Foto: Daryan Dornelles/Folhapress
Erasmo Carlos sempre esteve além das ingênuas canções das jovens tardes de domingo. Sobrevivido ao apagão natural do iê-iê-iê, construiu sua carreira paralelamente à grife da parceria Roberto-e-Erasmo, lançando bons discos nas décadas de 70 a 90. Carlos, Erasmo, de 1971, é um álbum essencial, maduro, autêntico, assim como Banda dos contentes, seis anos depois. Ele nunca quis ficar para sempre sentado à beira do caminho.

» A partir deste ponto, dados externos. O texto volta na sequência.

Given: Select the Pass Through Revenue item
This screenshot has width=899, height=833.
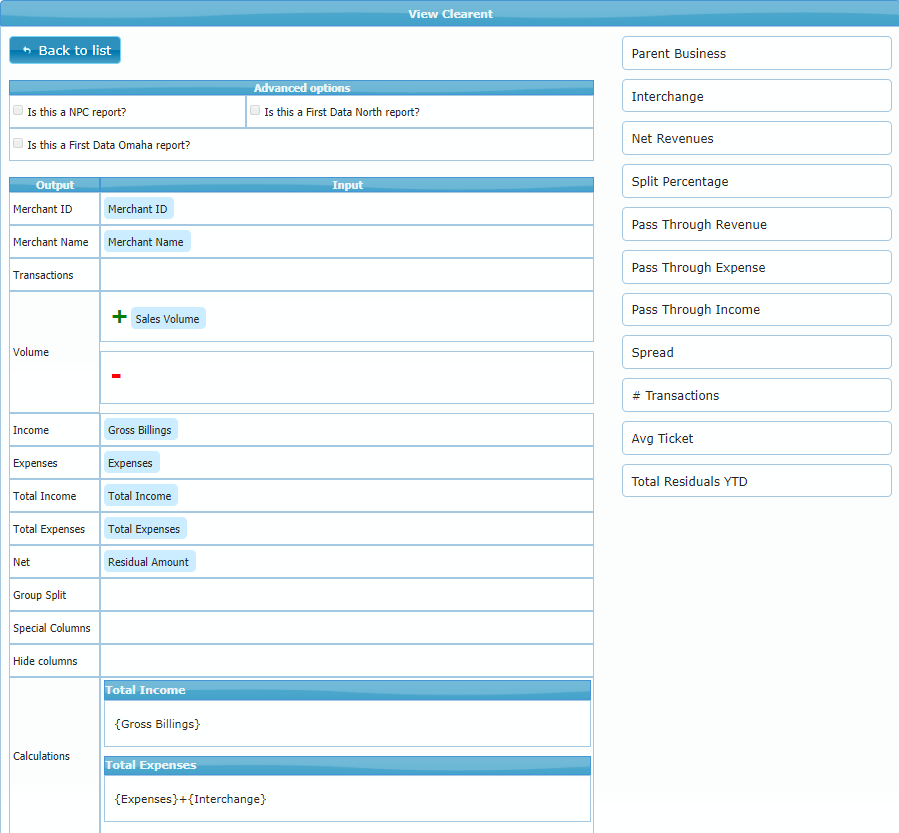Looking at the screenshot, I should click(x=756, y=225).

Quando Paulo César Pinheiro e Sueli Costa compuseram Cordilheira, em 1977, pensaram em Erasmo Carlos. A modulação de uma voz suave para a tensão de uma letra desconcertante. Ele gravou, mas não saiu em disco. A música foi proibida pela censura no governo Geisel. A perturbadora inversão do eu narrador, onde a vítima toma o lugar do algoz, apontava o horror em que vivíamos: "Eu quero ler o coração dos comandantes / condenando os seus soldados pela orgia dos farsantes”, e assim saber da vertigem do poder ao "ter a sensação das cordilheiras / desabando sobre as flores inocentes e rasteiras". Os autores viajaram a Brasília para tentar a liberação e não foram recebidos pelos censores de plantão.

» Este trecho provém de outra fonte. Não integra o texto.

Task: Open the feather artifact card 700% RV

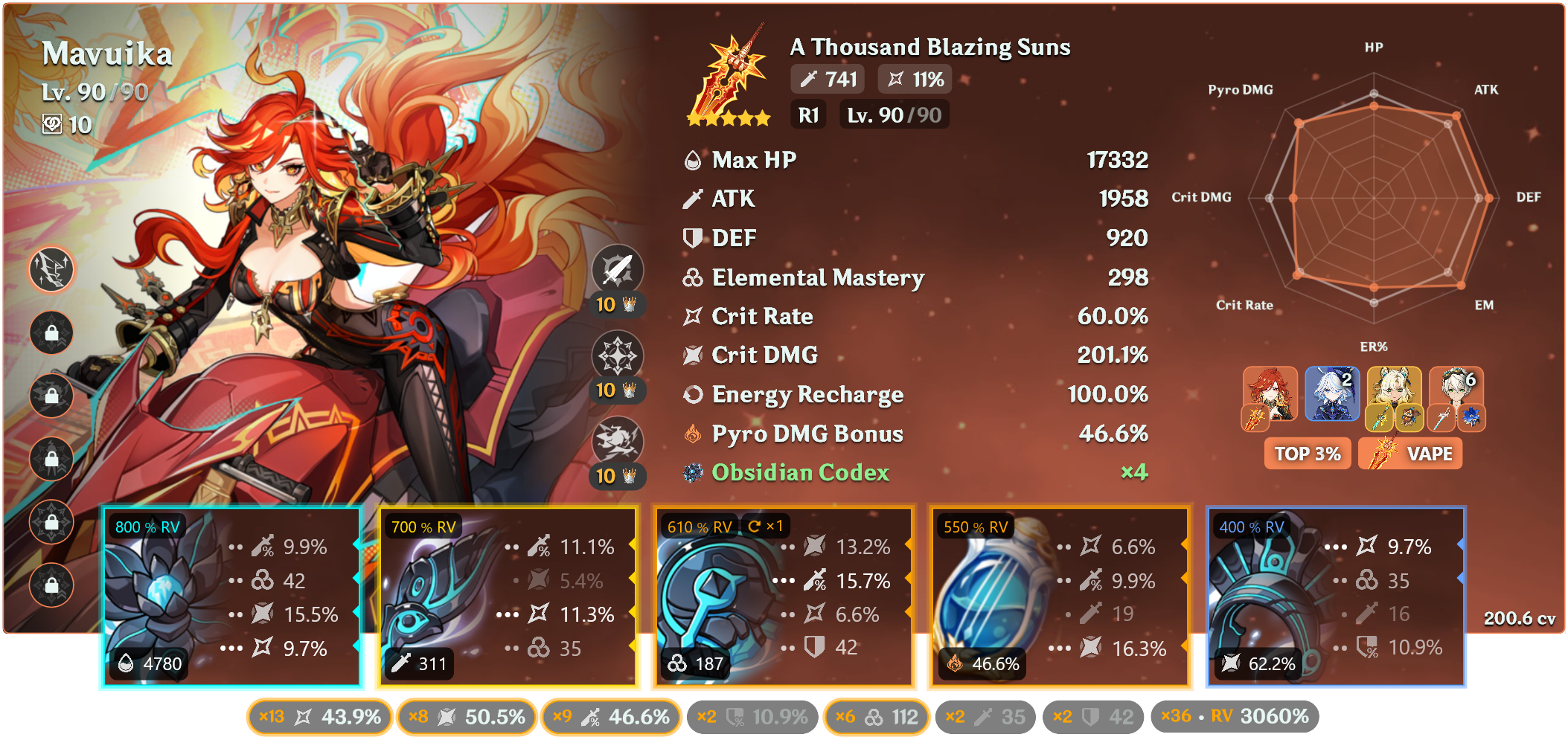Action: [x=508, y=596]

Em 1979, com o início da distensão política no governo Figueiredo, a música foi liberada e gravada por Simone no disco Pedaços. O registro de Erasmo Carlos só foi lançado em 2002, na caixa Mesmo que seja eu, com quinze CDs comemorativos de 50 anos sua carreira.
E hoje, quando se homenageia o Dia do Músico, completa um ano que Erasmo faleceu. Naquele final de manhã do dia 22, ainda marejávamos os olhos sem a luz do sol de Gal Costa, que se foi duas semanas antes.